• **RECORDS PROVIDED**
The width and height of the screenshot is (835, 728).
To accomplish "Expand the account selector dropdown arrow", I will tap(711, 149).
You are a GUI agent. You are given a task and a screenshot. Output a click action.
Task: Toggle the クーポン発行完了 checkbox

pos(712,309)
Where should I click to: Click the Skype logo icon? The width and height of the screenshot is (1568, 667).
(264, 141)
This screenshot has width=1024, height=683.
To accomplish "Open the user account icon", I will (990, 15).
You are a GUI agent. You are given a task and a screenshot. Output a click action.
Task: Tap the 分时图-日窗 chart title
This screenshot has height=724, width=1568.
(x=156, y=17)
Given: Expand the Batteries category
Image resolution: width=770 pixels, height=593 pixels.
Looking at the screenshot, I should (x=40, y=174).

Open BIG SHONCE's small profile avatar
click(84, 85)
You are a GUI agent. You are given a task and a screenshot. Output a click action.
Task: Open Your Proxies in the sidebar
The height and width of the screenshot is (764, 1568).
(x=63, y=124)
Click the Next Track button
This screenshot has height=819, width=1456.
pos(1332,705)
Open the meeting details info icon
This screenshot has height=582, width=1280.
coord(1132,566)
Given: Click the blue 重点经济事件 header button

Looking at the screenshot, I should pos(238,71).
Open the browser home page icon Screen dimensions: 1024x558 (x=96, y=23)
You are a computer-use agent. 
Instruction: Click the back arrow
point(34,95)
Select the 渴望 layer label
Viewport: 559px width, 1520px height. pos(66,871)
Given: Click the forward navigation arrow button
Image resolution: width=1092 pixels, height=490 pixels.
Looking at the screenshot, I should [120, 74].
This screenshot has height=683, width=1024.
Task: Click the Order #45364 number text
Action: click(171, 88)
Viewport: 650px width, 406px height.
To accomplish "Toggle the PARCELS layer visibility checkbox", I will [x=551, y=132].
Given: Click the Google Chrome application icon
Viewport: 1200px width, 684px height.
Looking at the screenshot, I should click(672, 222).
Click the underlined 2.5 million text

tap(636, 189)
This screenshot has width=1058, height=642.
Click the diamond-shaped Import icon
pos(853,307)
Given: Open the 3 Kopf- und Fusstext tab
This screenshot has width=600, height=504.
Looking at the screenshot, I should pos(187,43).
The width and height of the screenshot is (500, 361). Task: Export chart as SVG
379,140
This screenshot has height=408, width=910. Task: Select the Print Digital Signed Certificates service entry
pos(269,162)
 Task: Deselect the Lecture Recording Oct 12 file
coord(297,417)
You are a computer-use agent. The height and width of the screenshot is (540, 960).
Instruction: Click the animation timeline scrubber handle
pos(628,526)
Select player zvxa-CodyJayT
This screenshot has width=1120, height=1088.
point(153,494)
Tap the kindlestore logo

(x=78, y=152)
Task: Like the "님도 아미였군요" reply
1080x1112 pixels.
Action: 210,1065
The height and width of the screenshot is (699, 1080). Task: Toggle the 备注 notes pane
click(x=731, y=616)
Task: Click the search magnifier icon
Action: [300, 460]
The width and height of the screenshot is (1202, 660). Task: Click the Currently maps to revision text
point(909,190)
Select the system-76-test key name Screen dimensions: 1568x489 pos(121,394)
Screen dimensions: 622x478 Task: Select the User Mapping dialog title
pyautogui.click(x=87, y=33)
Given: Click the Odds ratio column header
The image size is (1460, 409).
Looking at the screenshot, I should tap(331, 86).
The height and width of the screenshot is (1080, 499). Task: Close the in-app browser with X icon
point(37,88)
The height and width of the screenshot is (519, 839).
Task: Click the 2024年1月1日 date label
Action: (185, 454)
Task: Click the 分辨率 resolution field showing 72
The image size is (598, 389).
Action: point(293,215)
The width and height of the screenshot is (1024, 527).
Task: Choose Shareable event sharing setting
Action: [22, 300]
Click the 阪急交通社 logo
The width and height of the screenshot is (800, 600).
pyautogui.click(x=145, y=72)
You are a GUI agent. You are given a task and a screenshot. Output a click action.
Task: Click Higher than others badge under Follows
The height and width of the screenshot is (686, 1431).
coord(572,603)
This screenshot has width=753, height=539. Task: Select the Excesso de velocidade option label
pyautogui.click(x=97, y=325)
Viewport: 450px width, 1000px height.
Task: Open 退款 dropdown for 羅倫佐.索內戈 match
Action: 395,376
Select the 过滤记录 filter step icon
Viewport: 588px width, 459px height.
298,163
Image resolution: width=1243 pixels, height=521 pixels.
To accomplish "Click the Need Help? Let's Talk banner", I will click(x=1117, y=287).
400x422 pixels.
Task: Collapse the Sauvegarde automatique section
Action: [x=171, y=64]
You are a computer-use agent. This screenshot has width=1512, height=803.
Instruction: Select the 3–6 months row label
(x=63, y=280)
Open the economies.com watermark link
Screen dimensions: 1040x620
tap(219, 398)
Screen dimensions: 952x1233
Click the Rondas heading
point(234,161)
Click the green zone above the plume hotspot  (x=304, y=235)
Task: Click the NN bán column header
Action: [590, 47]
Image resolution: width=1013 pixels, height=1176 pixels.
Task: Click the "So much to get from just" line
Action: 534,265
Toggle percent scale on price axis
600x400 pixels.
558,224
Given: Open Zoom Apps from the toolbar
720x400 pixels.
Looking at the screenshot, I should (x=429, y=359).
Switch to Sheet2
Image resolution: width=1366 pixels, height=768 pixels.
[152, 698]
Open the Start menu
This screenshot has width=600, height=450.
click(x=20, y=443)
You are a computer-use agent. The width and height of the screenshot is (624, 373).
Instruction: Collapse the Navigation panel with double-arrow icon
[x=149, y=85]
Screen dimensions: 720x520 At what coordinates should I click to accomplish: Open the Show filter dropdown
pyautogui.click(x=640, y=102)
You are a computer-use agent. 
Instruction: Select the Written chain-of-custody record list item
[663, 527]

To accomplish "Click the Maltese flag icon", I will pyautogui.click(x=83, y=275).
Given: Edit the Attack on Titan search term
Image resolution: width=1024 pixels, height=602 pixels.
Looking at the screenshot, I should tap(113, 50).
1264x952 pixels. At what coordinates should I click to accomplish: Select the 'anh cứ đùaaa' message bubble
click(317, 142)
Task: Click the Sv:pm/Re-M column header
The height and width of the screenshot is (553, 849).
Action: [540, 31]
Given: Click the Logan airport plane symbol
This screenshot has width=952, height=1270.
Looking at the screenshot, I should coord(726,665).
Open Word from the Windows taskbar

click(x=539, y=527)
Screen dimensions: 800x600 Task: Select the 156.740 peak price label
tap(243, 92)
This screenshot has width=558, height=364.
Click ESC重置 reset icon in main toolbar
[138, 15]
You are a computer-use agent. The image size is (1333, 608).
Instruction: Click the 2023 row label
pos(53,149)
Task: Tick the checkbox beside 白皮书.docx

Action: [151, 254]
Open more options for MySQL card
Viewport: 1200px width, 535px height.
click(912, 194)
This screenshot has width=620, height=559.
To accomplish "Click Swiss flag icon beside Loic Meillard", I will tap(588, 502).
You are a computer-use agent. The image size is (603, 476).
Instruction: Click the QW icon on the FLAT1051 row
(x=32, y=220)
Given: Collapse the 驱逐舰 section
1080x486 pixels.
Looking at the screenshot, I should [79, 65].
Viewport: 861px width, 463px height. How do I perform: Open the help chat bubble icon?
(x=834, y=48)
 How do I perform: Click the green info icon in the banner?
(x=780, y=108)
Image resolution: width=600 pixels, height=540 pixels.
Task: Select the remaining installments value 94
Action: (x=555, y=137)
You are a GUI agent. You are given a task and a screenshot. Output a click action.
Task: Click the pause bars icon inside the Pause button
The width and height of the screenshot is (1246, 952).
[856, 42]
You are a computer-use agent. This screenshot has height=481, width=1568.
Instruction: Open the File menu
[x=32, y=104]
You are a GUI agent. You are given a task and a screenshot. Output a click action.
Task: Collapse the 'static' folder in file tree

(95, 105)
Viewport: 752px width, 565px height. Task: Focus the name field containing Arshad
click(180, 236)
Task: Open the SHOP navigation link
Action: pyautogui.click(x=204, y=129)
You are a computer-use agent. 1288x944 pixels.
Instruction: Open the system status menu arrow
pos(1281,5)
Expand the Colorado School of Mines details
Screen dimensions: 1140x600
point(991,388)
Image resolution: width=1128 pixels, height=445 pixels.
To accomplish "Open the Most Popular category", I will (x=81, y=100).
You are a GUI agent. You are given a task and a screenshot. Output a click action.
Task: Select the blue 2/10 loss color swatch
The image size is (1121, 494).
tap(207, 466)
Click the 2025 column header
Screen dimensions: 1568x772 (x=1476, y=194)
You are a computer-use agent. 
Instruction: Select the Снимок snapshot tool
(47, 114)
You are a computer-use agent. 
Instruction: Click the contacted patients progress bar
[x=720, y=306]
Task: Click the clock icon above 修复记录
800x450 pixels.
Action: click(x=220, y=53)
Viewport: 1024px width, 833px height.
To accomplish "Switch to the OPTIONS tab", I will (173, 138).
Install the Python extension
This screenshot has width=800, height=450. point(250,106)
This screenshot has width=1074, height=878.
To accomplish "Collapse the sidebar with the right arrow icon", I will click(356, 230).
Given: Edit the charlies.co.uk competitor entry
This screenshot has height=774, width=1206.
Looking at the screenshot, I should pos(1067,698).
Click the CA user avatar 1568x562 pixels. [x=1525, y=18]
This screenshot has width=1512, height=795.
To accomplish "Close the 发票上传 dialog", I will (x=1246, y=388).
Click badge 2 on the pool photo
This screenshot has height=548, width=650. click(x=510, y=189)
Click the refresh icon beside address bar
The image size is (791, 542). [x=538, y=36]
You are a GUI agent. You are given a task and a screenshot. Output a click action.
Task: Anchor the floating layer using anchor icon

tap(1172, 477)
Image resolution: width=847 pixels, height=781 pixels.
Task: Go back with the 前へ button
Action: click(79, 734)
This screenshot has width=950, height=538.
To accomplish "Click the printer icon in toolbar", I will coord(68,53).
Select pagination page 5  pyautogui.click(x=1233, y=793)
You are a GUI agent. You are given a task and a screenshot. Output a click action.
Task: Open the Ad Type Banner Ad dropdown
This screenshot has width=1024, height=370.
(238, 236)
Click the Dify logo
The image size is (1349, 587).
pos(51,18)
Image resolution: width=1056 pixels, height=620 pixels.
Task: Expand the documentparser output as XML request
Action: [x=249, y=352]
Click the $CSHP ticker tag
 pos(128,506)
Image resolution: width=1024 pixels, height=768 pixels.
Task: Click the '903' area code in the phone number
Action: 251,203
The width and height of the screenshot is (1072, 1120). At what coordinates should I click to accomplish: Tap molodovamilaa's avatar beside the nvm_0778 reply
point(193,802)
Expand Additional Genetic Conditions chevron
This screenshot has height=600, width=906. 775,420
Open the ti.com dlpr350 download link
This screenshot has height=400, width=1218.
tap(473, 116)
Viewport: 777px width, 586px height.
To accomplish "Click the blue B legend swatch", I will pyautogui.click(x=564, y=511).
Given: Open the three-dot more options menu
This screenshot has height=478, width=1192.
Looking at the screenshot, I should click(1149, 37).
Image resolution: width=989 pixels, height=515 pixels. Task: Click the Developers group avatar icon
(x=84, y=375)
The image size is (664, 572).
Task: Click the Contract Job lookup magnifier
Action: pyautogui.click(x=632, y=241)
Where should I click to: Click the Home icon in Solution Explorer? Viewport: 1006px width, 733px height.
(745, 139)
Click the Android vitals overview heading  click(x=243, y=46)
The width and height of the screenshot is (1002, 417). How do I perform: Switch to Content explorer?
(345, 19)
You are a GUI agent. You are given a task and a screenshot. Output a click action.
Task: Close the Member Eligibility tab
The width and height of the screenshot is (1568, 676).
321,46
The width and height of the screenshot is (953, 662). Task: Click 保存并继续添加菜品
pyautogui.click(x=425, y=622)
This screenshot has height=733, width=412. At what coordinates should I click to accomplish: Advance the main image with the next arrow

• **WHAT IS NEEDED**
Out of the data above, give again only the lines starting at the one holding "Image resolution: width=770" and ending at the one holding "Given: Click the Google", unchanged.

• **COMPLETED EXERCISE**
Image resolution: width=770 pixels, height=593 pixels.
Looking at the screenshot, I should (x=40, y=174).

Open BIG SHONCE's small profile avatar
click(84, 85)
You are a GUI agent. You are given a task and a screenshot. Output a click action.
Task: Open Your Proxies in the sidebar
The height and width of the screenshot is (764, 1568).
(x=63, y=124)
Click the Next Track button
This screenshot has height=819, width=1456.
pos(1332,705)
Open the meeting details info icon
This screenshot has height=582, width=1280.
coord(1132,566)
Given: Click the blue 重点经济事件 header button

Looking at the screenshot, I should pos(238,71).
Open the browser home page icon Screen dimensions: 1024x558 (x=96, y=23)
You are a computer-use agent. 
Instruction: Click the back arrow
point(34,95)
Select the 渴望 layer label
Viewport: 559px width, 1520px height. pos(66,871)
Given: Click the forward navigation arrow button
Image resolution: width=1092 pixels, height=490 pixels.
Looking at the screenshot, I should [120, 74].
This screenshot has height=683, width=1024.
Task: Click the Order #45364 number text
Action: click(171, 88)
Viewport: 650px width, 406px height.
To accomplish "Toggle the PARCELS layer visibility checkbox", I will [x=551, y=132].
Given: Click the Google Chrome application icon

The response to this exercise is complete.